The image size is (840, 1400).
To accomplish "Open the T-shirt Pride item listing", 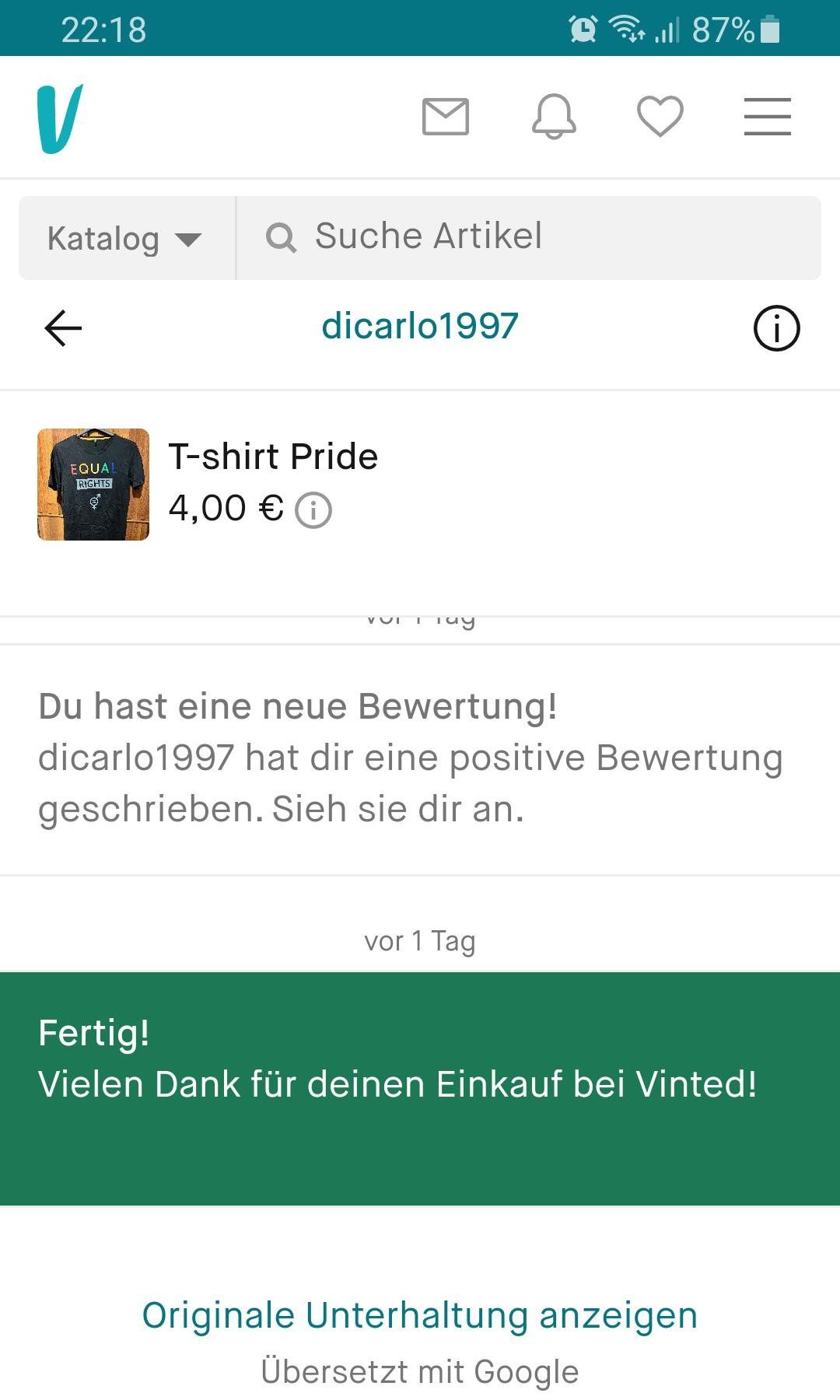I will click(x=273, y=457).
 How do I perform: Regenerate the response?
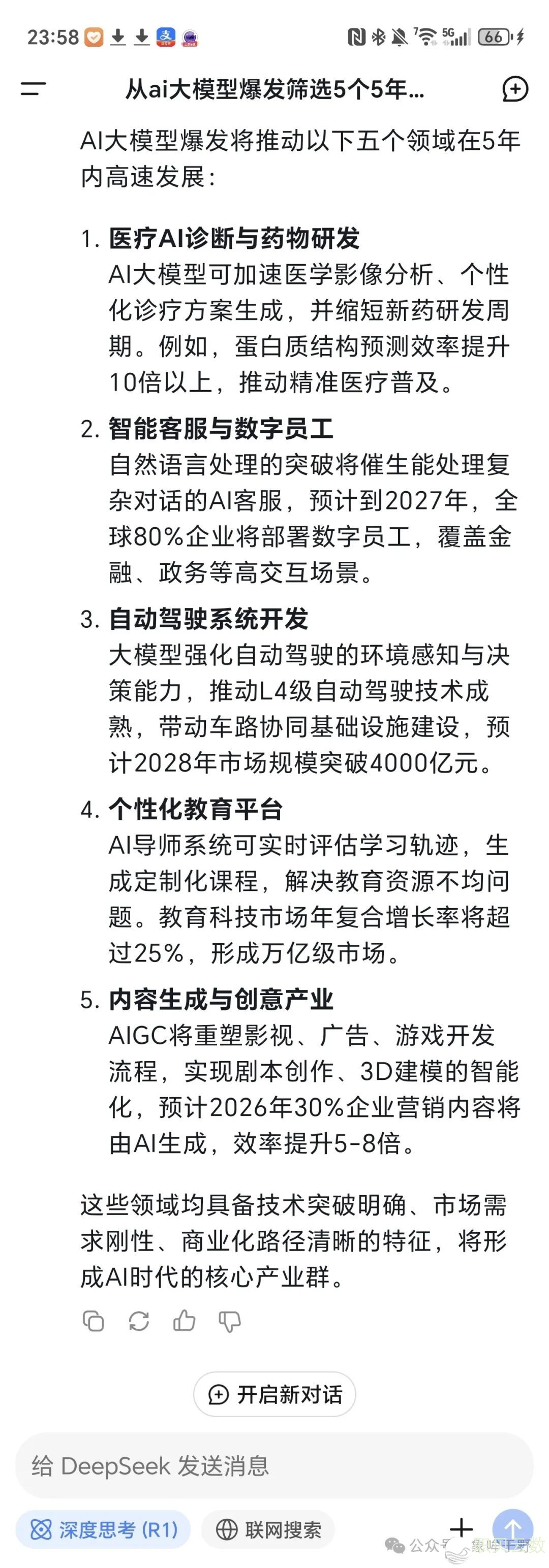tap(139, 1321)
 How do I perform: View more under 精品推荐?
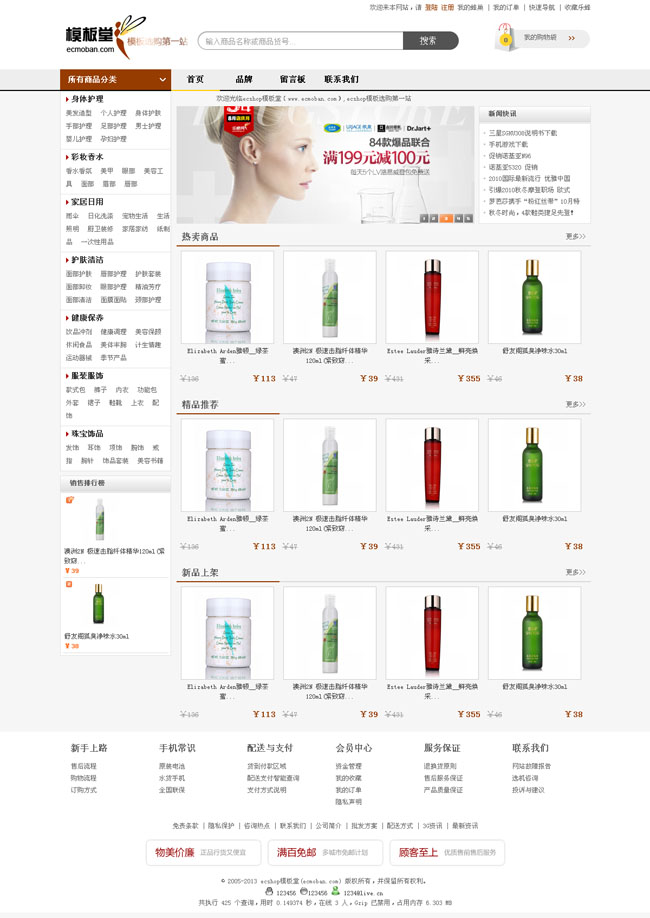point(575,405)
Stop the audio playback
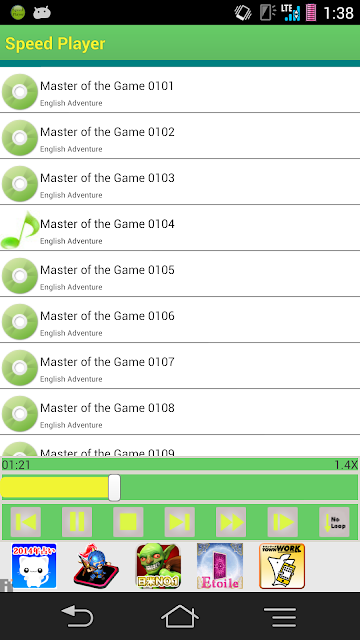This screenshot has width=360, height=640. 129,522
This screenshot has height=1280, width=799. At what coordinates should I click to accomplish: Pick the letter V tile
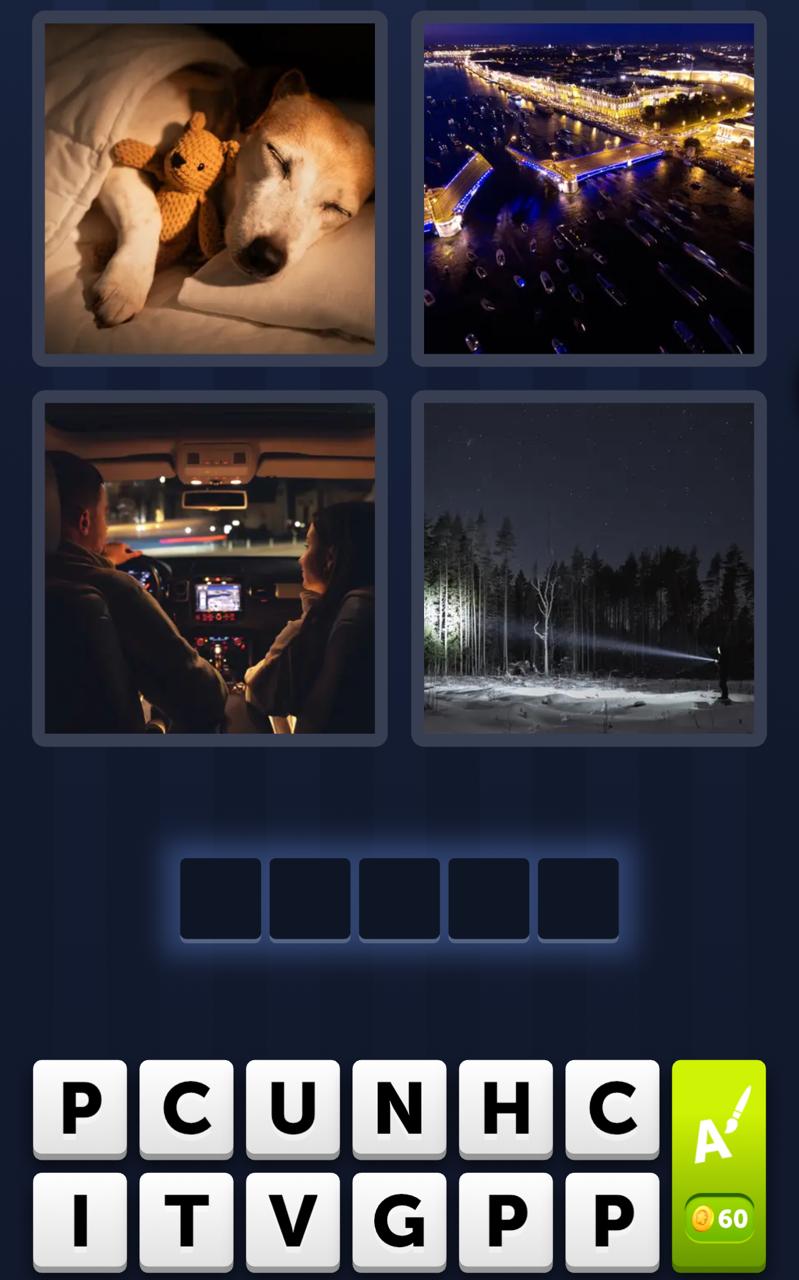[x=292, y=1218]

================

§ **WORK INSTRUCTIONS**
Render the listing as a numbered list, starting at the line that contains "How do I perform: View more under 精品推荐?" and ending at the final line of the listing. Leave out blank lines and the pictures.

§ **ANSWER**
1.  How do I perform: View more under 精品推荐?
2. point(575,405)
3. Stop the audio playback
4. This screenshot has width=360, height=640. 129,522
5. This screenshot has height=1280, width=799. At what coordinates should I click to accomplish: Pick the letter V tile
6. [x=292, y=1218]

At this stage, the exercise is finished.